15 On 19 April 2016, the applicant responded to the invitation to comment.
16 On 23 September 2016, the applicant returned to the Department a completed Personal Circumstances Form.
17 On 5 October 2016, the Minister made a decision under s 501CA(4) of the Act not to revoke the cancellation decision.
18 Section 501CA of the Act relevantly provides:
Cancellation of visa--revocation of decision under subsection 501(3A) (person serving sentence of imprisonment)
(1) This section applies if the Minister makes a decision (the original decision) under subsection 501(3A) (person serving sentence of imprisonment) to cancel a visa that has been granted to a person.
(2) For the purposes of this section, relevant information is information (other than non-disclosable information) that the Minister considers:
(a) would be the reason, or a part of the reason, for making the original decision; and
(b) is specifically about the person or another person and is not just about a class of persons of which the person or other person is a member.
(3) As soon as practicable after making the original decision, the Minister must:
(a) give the person, in the way that the Minister considers appropriate in the circumstances:
(i) a written notice that sets out the original decision; and
(ii) particulars of the relevant information; and
(b) invite the person to make representations to the Minister, within the period and in the manner ascertained in accordance with the regulations, about revocation of the original decision.
(4) The Minister may revoke the original decision if:
(a) the person makes representations in accordance with the invitation; and
(b) the Minister is satisfied:
(i) that the person passes the character test (as defined by section 501); or
(ii) that there is another reason why the original decision should be revoked.
(5) If the Minister revokes the original decision, the original decision is taken not to have been made.
…
19 The Minister’s decision was recorded in a statement of reasons signed on 5 October 2016.
20 It is not necessary to record the Minister’s reasons for declining to revoke the cancellation decision. It is sufficient for the purposes of this application to note that the decision to do so was premised on the fact that the applicant claimed on multiple occasions, and the Minister accepted (particularly in light of its own assessment that the applicant did not hold Australian citizenship), that the applicant was and remained a citizen of PNG.
21 Sometime after the decision not to revoke the cancellation decision was made, someone (it seems that it was probably a lawyer then assisting pro bono on the applicant’s behalf) unearthed the fact that s 70(1)(e) of the PNG Constitution, at all relevant times, provided that “ … a citizen who has reached voting age and is of full capacity who – (e) enters or serves in the armed forces of another country, except with the express approval of the Head of State, acting with, and in accordance with, the advice of the National Executive Council … loses his citizenship”.

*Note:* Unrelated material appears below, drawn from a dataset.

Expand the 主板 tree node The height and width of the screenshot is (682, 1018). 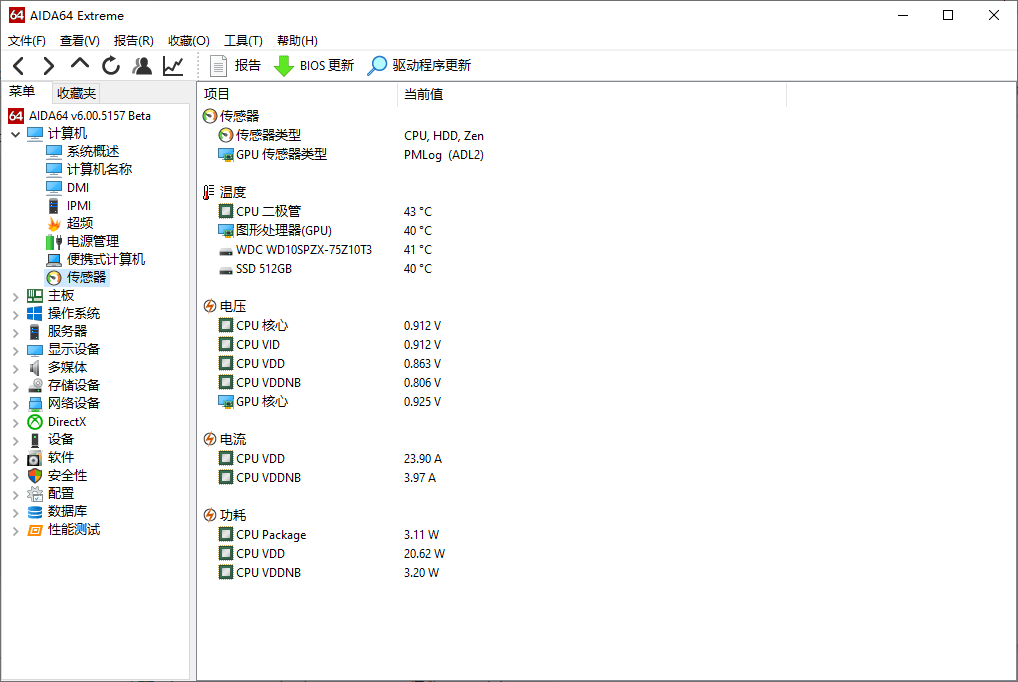[x=16, y=297]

22 It follows, assuming that the applicant had not served in the Australian Army “with the express approval of the Head of State [of PNG]” (of which there was, obviously, no evidence before the Minister), that the applicant in all likelihood lost his citizenship when he “entered” or “served” in the Australian Army. If that is so, then the applicant, not being a citizen of any other country, would be stateless and would, therefore, face the prospect of indefinite immigration detention in Australia.
23 The applicant now seeks to contend that the Minister committed jurisdictional error because he did not consider, or take into account, something that he did not know (that the applicant was, or may be, stateless), and which was contrary to the applicant’s own case (that he was a citizen of PNG) and that the Minister did not therefore take into account the prospect of him being indefinitely detained in immigration detention. He also seeks leave, pursuant to s 23 of the Federal Court of Australia Act 1976 (Cth), to adduce further evidence of the relevant provision of the PNG Constitution.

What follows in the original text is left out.